Installation

Install the package via pip:

pip install mcp_server_webcrawl

Requirements

To use mcp_server_webcrawl effectively, you need:

  • An MCP-capable LLM client such as Claude Desktop

  • Python installed on your command line interface

  • Basic familiarity with running Python packages

After ensuring these prerequisites are met, simply run the pip install command above to add the package to your environment. The package will handle its own dependencies during installation.

MCP Configuration

To enable your LLM client to access your web crawl data, you’ll need to add an MCP server configuration. From Claude’s developer settings, locate the MCP configuration section and add the appropriate configuration for your crawler type.

Below are configurations for each supported crawler type. Choose the one that matches your crawler and modify the --datasrc path to point to your specific data location.

wget

{
  "mcpServers": {
    "webcrawl": {
      "command": "mcp-server-webcrawl",
       "args": ["--crawler", "wget", "--datasrc",
         "/path/to/wget/archives/"]
    }
  }
}

Tested wget commands:

# (macOS Terminal/Windows WSL)
# --adjust-extension for file extensions, e.g. *.html
$ wget --mirror https://example.com
$ wget --mirror https://example.com --adjust-extension

WARC

{
  "mcpServers": {
    "webcrawl": {
      "command": "mcp-server-webcrawl",
       "args": ["--crawler", "warc", "--datasrc",
         "/path/to/warc/archives/"]
    }
  }
}

Tested WARC commands:

# (macOS Terminal/Windows WSL)
$ wget --warc-file=example --recursive https://example.com
$ wget --warc-file=example --recursive --page-requisites https://example.com

InterroBot

{
  "mcpServers": {
    "webcrawl": {
      "command": "mcp-server-webcrawl",
       "args": ["--crawler", "interrobot", "--datasrc",
         "[homedir]/Documents/InterroBot/interrobot.v2.db"]
    }
  }
}

Notes for InterroBot:

  • Crawls must be executed in InterroBot (windowed application)

  • On Windows: replace [homedir] with /Users/…

  • On macOS: path is provided on InterroBot settings page

Katana

{
  "mcpServers": {
    "webcrawl": {
      "command": "mcp-server-webcrawl",
       "args": ["--crawler", "katana", "--datasrc",
         "/path/to/katana/crawls/"]
    }
  }
}

Tested Katana commands:

# (macOS Terminal/Powershell/WSL)
# -store-response to save crawl contents
# -store-response-dir allows for many site crawls in one dir
$ katana -u https://example.com -store-response -store-response-dir crawls/

SiteOne

{
  "mcpServers": {
    "webcrawl": {
      "command": "mcp-server-webcrawl",
       "args": ["--crawler", "siteone", "--datasrc",
         "/path/to/siteone/archives/"]
    }
  }
}

Notes for SiteOne:

  • Crawls must be executed in SiteOne (windowed application)
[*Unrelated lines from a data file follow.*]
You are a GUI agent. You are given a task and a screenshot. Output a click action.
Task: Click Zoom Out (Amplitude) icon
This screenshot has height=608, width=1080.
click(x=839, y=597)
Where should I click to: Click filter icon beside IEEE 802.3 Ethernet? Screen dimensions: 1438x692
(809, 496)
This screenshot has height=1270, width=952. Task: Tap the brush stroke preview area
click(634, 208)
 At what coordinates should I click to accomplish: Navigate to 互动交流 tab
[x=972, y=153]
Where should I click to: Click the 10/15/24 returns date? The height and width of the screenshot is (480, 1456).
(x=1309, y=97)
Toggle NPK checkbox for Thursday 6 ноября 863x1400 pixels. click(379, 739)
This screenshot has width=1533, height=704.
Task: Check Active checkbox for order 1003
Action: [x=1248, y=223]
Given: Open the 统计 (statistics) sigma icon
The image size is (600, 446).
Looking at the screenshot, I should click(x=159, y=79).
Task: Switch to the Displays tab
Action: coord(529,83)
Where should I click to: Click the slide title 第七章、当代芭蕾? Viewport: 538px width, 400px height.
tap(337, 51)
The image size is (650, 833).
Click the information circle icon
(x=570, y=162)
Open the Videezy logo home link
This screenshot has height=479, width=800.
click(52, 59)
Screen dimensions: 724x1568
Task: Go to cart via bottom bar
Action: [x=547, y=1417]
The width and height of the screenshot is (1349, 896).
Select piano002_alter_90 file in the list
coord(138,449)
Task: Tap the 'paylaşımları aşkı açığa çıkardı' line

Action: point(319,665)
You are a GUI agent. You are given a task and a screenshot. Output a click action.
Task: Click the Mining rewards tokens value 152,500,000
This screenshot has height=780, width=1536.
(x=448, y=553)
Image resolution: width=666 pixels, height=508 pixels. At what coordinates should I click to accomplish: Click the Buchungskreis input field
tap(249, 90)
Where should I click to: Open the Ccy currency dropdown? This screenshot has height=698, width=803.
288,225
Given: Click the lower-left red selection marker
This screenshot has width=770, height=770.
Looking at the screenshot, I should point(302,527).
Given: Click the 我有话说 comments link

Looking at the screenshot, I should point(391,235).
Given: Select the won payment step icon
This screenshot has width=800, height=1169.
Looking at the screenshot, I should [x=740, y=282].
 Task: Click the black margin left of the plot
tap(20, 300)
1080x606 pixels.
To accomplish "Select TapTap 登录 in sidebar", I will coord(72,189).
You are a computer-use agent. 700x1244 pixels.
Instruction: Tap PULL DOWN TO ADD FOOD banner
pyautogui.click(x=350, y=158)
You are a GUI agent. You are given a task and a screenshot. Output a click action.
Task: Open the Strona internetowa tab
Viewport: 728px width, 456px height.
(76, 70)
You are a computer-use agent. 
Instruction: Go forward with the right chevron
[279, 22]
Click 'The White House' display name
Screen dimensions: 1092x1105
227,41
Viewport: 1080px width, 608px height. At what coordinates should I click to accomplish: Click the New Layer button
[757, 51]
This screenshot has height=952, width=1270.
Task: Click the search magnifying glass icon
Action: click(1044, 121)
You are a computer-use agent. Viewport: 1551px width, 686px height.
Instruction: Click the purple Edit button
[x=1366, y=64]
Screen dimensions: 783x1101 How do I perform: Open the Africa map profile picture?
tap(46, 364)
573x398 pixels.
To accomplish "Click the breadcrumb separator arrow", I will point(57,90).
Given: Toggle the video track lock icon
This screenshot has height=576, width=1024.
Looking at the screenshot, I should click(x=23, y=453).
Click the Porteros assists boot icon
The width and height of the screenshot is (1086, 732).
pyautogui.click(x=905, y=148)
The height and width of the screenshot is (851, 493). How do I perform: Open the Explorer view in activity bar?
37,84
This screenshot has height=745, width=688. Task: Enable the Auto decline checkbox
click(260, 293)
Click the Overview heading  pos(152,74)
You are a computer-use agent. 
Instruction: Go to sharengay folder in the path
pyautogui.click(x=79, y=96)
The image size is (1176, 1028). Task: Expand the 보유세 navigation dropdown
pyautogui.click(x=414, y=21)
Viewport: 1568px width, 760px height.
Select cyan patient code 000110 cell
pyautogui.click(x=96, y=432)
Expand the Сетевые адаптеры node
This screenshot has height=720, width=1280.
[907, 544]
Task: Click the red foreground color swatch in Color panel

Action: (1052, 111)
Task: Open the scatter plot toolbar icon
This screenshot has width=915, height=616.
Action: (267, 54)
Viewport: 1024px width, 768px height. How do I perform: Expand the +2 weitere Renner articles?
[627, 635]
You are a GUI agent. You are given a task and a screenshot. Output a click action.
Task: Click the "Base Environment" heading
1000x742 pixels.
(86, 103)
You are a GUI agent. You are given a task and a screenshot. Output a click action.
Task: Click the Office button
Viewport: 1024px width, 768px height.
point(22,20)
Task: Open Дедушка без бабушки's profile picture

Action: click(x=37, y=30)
  • Generate offline website must be checked

Multiple Configurations

You can set up multiple mcp-server-webcrawl connections under the mcpServers section if you want to access different crawler data sources simultaneously.

{
  "mcpServers": {
    "webcrawl_warc": {
      "command": "mcp-server-webcrawl",
       "args": ["--crawler", "warc", "--datasrc", "/path/to/warc/archives/"]
    },
    "webcrawl_wget": {
      "command": "mcp-server-webcrawl",
       "args": ["--crawler", "wget", "--datasrc", "/path/to/wget/archives/"]
    }
  }
}

After adding the configuration, save the file and restart your LLM client to apply the changes.